本发明涉及植物基因领域,具体涉及一种谷子糊化温度基因分子标记及其应用。
背景技术:
由于alk基因同源克隆未发现糊化温度的变异位点,推测谷子糊化温度性状可能是由多基因控制的数量性状。利用粘度速测仪(rva)法,对“s80x大黑谷”ril群体的180个家系在石家庄、长治2个环境收获的种子进行了蒸煮食味品质测定和数据搜集工作。群体两点数据统计结果显示,各指标在两个试验点均呈连续正态分布,说明品质相关性状均为典型的数量性状。而且除了糊化温度和峰值时间两试验点数据分布相当之外,崩解值、消减值和回生值3个指标在山西长治比河北石家庄表现出了更广泛的变异。
技术实现要素:
为解决上述问题,本发明提供了一种谷子糊化温度基因分子标记及其应用。
为实现上述目的,本发明采取的技术方案为:
谷子糊化温度基因分子标记,包括caas3020标记和si038标记,caas3020扩增的125bp的片段和si038扩增的325bp的片段为高糊化温度的标记,caas3020扩增的127bp的片段和si038扩增的329bp的片段为低糊化温度的标记。

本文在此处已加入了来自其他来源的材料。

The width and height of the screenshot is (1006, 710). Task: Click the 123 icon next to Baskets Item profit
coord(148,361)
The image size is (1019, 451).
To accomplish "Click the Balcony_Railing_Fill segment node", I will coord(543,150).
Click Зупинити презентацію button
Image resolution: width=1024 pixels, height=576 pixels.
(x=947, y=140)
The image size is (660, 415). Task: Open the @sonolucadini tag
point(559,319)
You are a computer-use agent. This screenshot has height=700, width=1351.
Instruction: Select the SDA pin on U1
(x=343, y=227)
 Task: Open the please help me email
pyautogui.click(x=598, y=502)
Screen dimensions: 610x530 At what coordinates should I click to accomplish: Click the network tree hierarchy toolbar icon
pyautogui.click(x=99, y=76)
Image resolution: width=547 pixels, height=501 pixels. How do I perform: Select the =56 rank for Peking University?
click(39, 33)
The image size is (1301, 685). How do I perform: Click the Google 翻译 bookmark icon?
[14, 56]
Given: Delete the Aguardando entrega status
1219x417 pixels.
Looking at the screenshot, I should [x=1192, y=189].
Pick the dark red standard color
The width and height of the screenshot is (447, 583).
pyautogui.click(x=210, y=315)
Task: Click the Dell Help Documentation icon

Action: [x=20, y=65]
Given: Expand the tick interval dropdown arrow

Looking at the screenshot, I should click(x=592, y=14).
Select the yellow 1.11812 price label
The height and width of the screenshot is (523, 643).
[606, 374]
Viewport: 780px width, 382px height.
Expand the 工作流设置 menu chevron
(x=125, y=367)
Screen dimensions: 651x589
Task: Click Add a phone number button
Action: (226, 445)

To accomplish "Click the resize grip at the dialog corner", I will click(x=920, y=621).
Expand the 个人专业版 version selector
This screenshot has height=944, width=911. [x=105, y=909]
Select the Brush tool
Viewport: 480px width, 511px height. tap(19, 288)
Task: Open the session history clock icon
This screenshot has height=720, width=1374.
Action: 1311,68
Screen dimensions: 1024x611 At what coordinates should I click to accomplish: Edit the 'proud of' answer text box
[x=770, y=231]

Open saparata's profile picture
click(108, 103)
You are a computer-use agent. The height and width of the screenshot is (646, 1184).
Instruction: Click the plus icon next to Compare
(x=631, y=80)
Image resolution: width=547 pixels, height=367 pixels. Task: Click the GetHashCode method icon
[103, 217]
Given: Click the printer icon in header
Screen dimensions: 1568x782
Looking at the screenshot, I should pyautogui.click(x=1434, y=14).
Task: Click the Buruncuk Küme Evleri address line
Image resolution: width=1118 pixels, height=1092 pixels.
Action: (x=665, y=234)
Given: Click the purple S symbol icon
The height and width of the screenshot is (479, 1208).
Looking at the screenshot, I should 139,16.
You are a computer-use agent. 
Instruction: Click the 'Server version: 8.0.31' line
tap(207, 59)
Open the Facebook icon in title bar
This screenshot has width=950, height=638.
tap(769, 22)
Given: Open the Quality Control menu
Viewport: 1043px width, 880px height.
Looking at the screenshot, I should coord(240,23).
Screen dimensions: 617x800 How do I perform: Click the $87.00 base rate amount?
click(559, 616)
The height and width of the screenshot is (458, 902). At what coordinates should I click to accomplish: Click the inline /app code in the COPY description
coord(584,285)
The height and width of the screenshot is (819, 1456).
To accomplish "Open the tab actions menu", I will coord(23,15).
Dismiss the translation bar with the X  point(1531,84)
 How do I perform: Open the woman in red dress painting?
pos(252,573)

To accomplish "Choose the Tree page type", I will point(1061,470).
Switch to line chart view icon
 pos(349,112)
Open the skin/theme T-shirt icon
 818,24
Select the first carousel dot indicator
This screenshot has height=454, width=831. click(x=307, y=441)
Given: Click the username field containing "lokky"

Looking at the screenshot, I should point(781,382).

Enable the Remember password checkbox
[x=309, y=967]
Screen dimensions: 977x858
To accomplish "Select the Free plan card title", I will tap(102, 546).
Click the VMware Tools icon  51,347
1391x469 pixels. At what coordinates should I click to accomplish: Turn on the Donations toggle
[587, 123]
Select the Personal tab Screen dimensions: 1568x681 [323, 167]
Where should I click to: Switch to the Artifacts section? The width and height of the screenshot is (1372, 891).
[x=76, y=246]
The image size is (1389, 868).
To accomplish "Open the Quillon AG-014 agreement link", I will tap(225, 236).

上述谷子糊化温度基因分子标记可用于育种后代材料糊化温度的检测,从而进行后代材料的辅助筛选。
本发明具有以下有益效果:
本具体实施的caas3020标记扩增的125bp的片段和si038标记扩增的325bp的片段为高糊化温度的标记,caas3020标记扩增的127bp的片段和si038标记扩增的329bp的片段为低糊化温度的标记,可以作为辅助选择标记用于育种后代材料筛选。
附图说明
图1为本发明实施例中亲本中多态性引物筛选示意;图中,箭头为多态性引物。
图2为本发明实施例中si038标记和caas3020标记在群体中的扫描示意图。
图3为本发明实施例中遗传连锁图谱的示意图。
图4为本发明实施例中qtl定位结果的示意图。
具体实施方式
为了使本发明的目的及优点更加清楚明白,以下结合实施例对本发明进行进一步详细说明。应当理解,此处所描述的具体实施例仅仅用以解释本发明,并不用于限定本发明。
谷子糊化温度基因分子标记,其中第3染色体caas3020-si038标记间的qtl贡献率最大,为17.02%,caas3020扩增的125bp的片段和si038扩增的325bp的片段为高糊化温度的标记,caas3020扩增的127bp的片段和si038扩增的329bp的片段为低糊化温度的标记。
本具体实施利用均匀覆盖谷子各染色体的700个ssr标记对“s80x大黑谷”ril群体的亲本进行检测(如图1所示),从中筛选出了140个均匀覆盖全基因组的标记对180个家系进行了扫描(如图2所示),构建了一张包含9个连锁群、90个标记的遗传连锁图谱。如图4所所示,遗传连锁图谱总长度为1160.5cm,标记间平均距离为13.03cm。结合两点品质测定数据,进行了qtl定位,共发掘3个环境下qtl位点26个,其中在第3、4、8染色体出现多性状聚集的现象。在第3染色体上定位到3个性状在两种环境下均可稳定遗传且贡献率较高的主效位点,为进一步精细定位和基因挖掘奠定了基础(如图3所示)。糊化温度在第3、4、6染色体上,其中第3染色体caas3020-si038标记间的qtl贡献率最大,为17.02%。对caas3020和si038两个标记再群体中扩增片段和群体的糊化温度数据进行统计比较,两个标记呈共分离遗传,如表1所示,caas3020扩增的125bp的片段和si038扩增的325bp的片段为高糊化温度的标记,caas3020扩增的127bp的片段和si038扩增的329bp的片段为低糊化温度的标记,可以作为辅助选择标记用于育种后代材料筛选。
表1“s80x大黑谷”部分家系中caas3220和si038扩增片段对应的糊化温度
以上所述仅是本发明的优选实施方式,应当指出,对于本技术领域的普通技术人员来说,在不脱离本发明原理的前提下,还可以作出若干改进和润饰,这些改进和润饰也应视为本发明的保护范围。